C’est l’histoire d’une rencontre. Maïwenn et Jeanne du Barry. Deux femmes pas comme les autres, pour un film maousse costaud, qui se retrouve en inauguration de l’événement mondial du cinéma en France. Nouveau défi. Décryptage.
Soit Jeanne du Barry, comtesse du Barry, née roturière dans la Meuse, et devenue favorite du roi Louis XV. Soit Maïwenn, née en Seine-Saint-Denis dans une famille modeste, et devenue actrice et réalisatrice renommée. Deux cent trente-trois ans les séparent et un long-métrage les réunit. La seconde s’y filme dans la peau de la première. Programme audacieux et ambitieux, mais finalement évident pour la cinéaste. Elle a eu le coup de foudre pour le personnage, en la découvrant campée par Asia Argento dans Marie-Antoinette de Sofia Coppola en 2006, et s’est passionnée dès lors pour son parcours.

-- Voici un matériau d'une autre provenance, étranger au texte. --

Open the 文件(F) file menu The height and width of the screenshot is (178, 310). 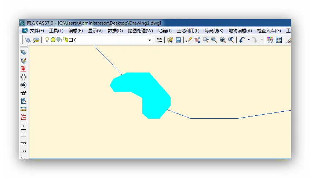pyautogui.click(x=37, y=31)
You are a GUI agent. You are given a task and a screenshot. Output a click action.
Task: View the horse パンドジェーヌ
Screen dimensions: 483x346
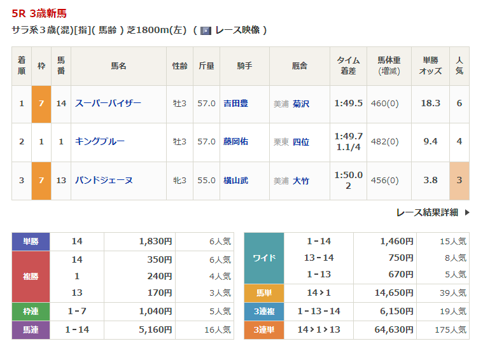pyautogui.click(x=104, y=180)
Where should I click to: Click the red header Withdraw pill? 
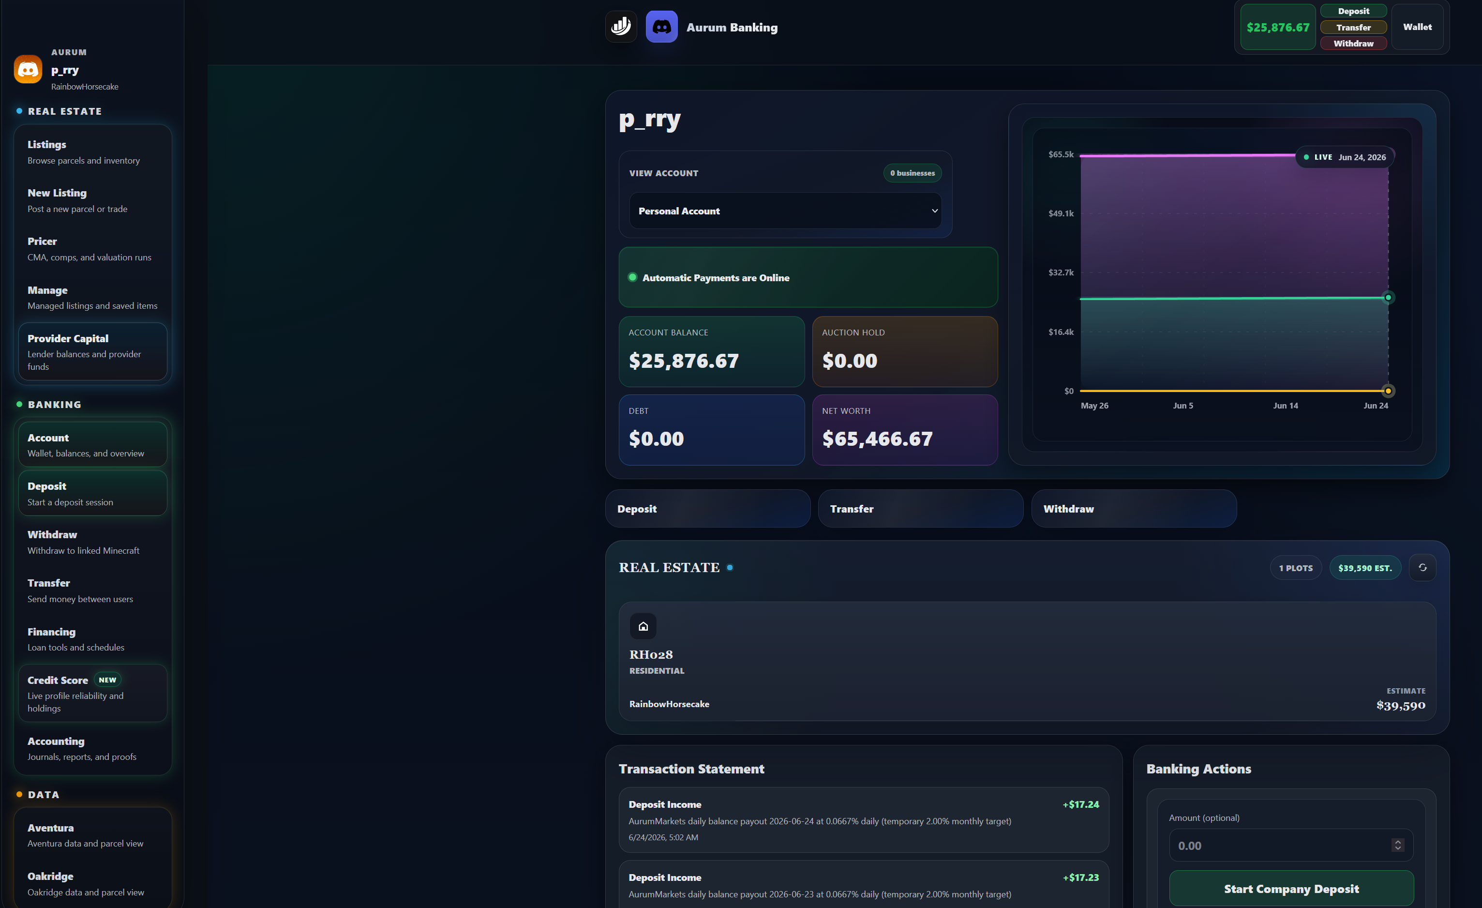tap(1353, 43)
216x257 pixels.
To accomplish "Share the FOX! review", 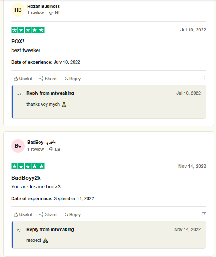I will tap(47, 79).
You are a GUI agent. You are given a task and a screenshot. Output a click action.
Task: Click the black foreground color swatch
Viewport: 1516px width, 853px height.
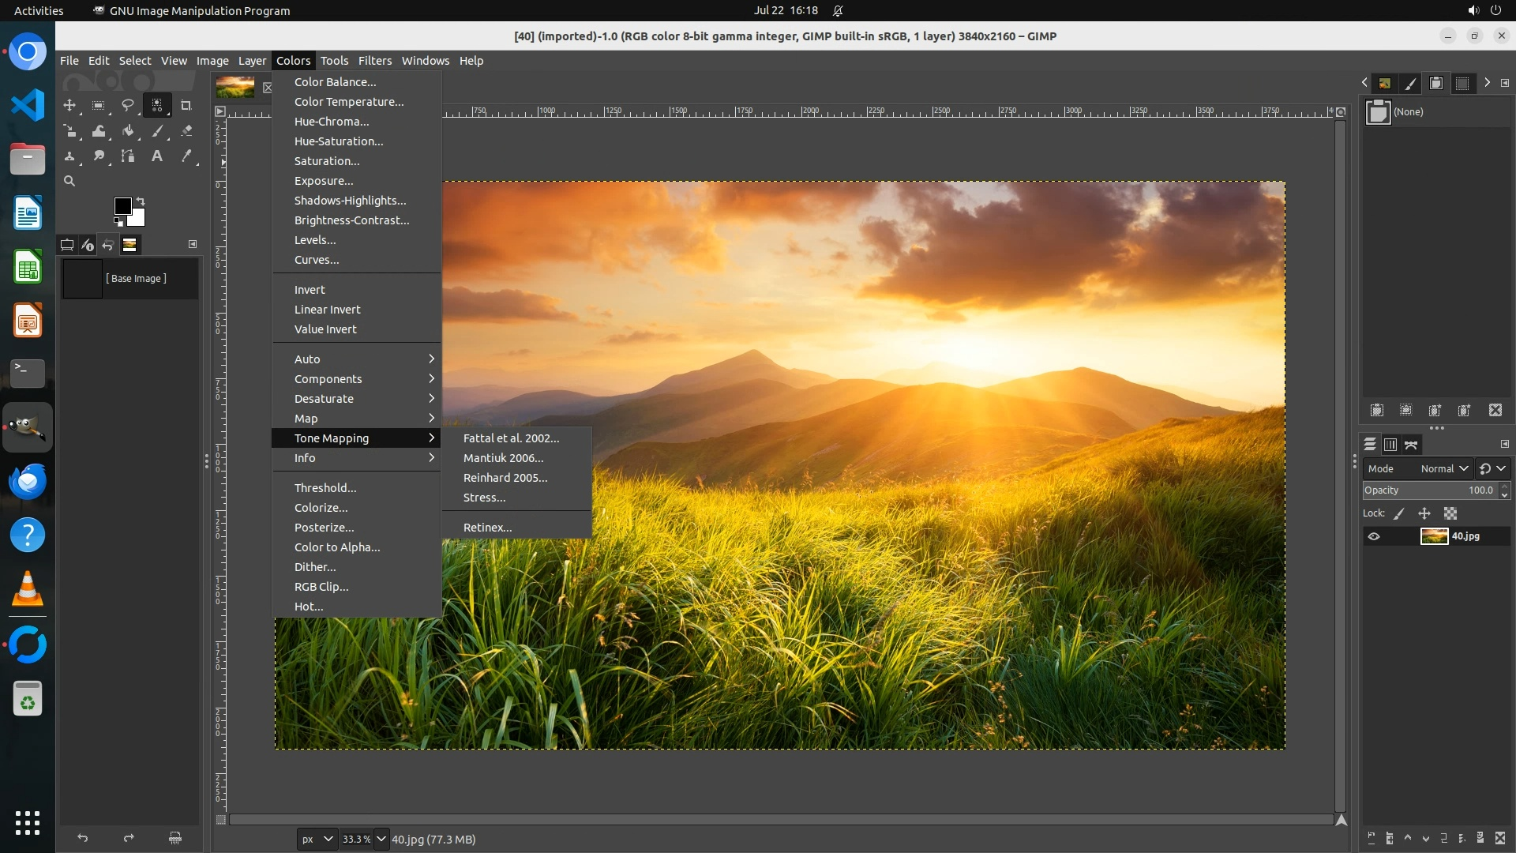122,206
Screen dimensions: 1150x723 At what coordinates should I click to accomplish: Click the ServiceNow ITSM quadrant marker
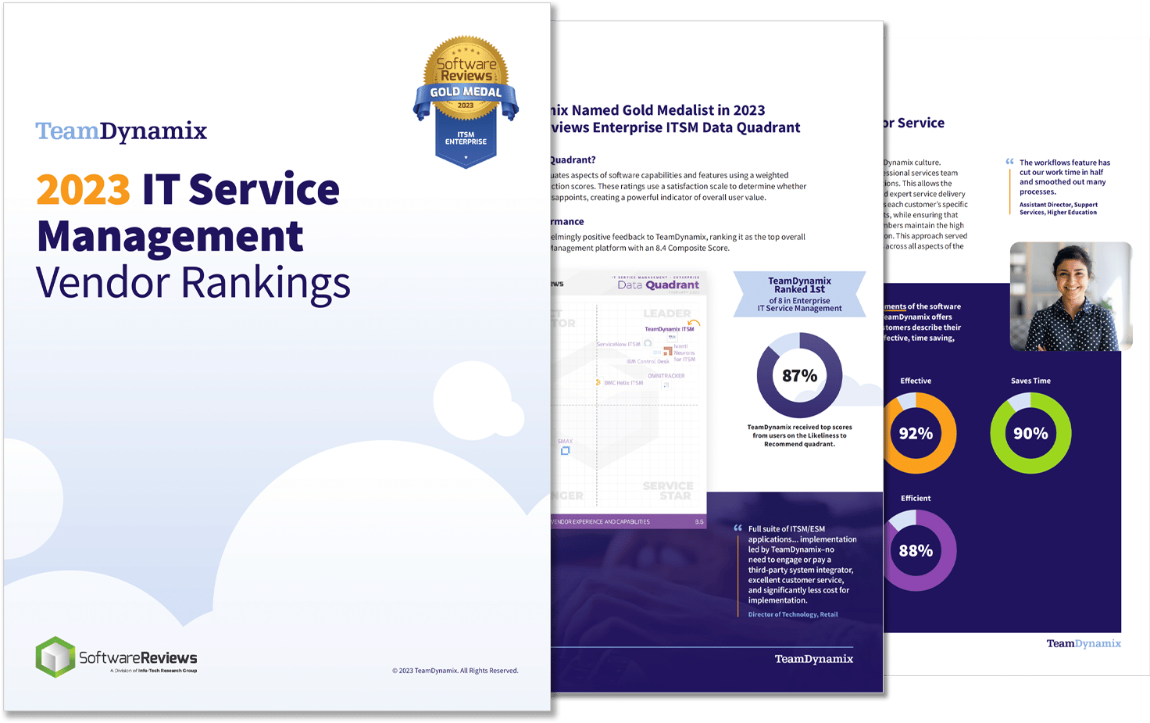pos(648,344)
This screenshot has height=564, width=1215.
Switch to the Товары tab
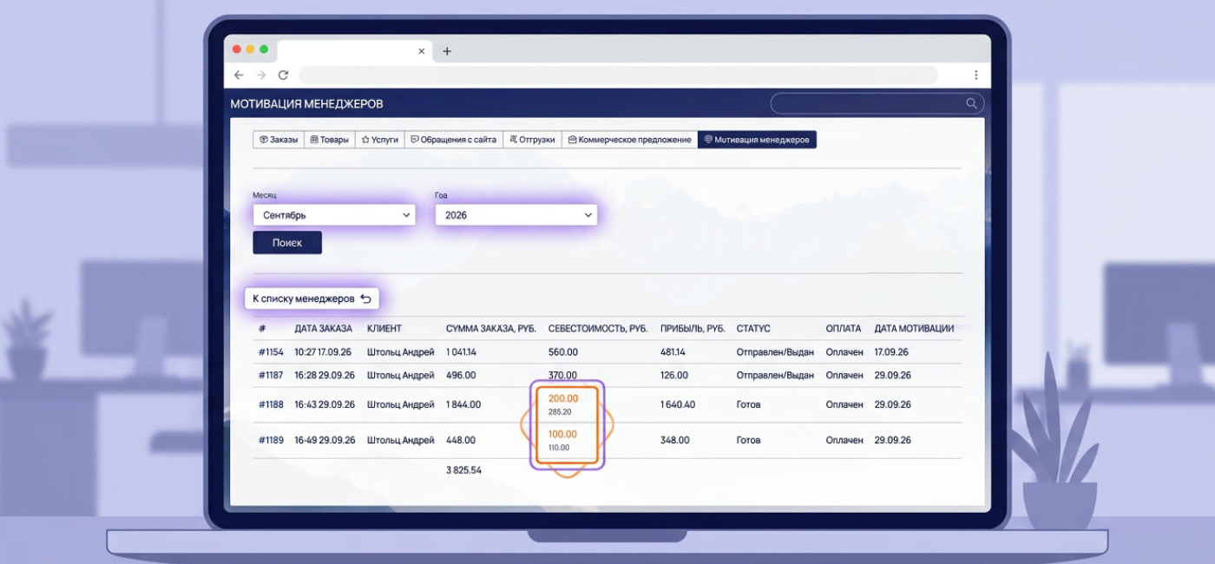pyautogui.click(x=330, y=140)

Mais il lui aura fallu des années, selon ses propres mots, pour dépasser son complexe d’infériorité, et son sentiment d’illégitimité à s’emparer du projet pour en tirer un film. L’œuvre est aujourd’hui faite, et se dévoile en ouverture du 76e Festival de Cannes.
Maïwenn tient son film, et le pouls bat. Le rôle de la du Barry lui va comme un gant. Passionnée, curieuse, fantasque, fine observatrice, la favorite sait mettre à profit son goût des lettres, des mots et des arts, pour s’élever dans la société et trouver sa voie dans un monde corseté et patriarcal. Maïwenn, en créatrice volontaire, lui donne sa fougue et son insolence, et se nourrit de son destin hors du commun. Celui de la dernière grande favorite d’un roi de France. L’auteure réussit le passage au « gros » film, à savoir la fiction historique en costumes, en changeant le cap côté fabrication : tournage en pellicule 35 mm, cadres plus larges, création d’une voix off, et gommage de l’improvisation, avec lectures pré-tournage et répétitions avant chaque scène. Gros bémol cependant : il faut accepter, dans cette production française, tournée en français, avec une distribution française, au XXIe siècle, que le souverain made in Cocorico soit campé par un acteur étranger non francophone, aussi talentueux soit-il. Johnny Depp est un soliste polymorphe hors pair, mais sa crédibilité en Louis XV dit « le Bien-Aimé » vacille.
La formidable idée du scénario de Maïwenn et Teddy Lussi-Modeste est la création du premier valet de chambre du roi, La Borde. Fil rouge du récit et témoin privilégié de la relation d’amour profond entre Jeanne et Louis, il devient progressivement le rôle payant du film. Benjamin Lavernhe lui apporte sa subtilité flegmatique et une émotion tapie sous l’uniforme. Il est aussi à l’image du flair de la réalisatrice sur le choix de ses interprètes, des pointures (Pierre Richard) aux espoirs (Suzanne de Baecque, Capucine Valmary), et dans le mélange des genres, du romanesque à la farce (les princesses héritées du conte Cendrillon). Du soin global apporté à l’esthétique émergent aussi des plans marquants, parfois furtifs, comme les séances de lecture de Jeanne enfant dans un immense hall orné d’une tenture.
Et puis, il y a le goût de la transmission de Jeanne, restée sans enfants. Enfin, celui que Maïwenn lui confère, car tous les biographes et spécialistes ne la décrivent pas ainsi. L’idéalisme de la cinéaste peut supplanter la vérité historique en l’enjolivant. Elle célèbre la femme éprise d’élévation et de liberté par l’enrichissement culturel, et par l’éducation de ses fils de substitution, celui de son amant puis mari, et son jeune page noir Zamor. Or ce dernier la dénoncera plus tard au Comité de salut public, avant qu’elle ne soit jugée puis guillotinée en 1793, comme énoncé rapidement en fin de film. En écho à cette liberté artistique sur la transmission, la réalisatrice invite son propre fils, Diego Le Fur, en dauphin, futur Louis XVI. La boucle est bouclée dans la fresque rêvée par Maïwenn, et la du Barry aura brillé une nouvelle fois à l’écran.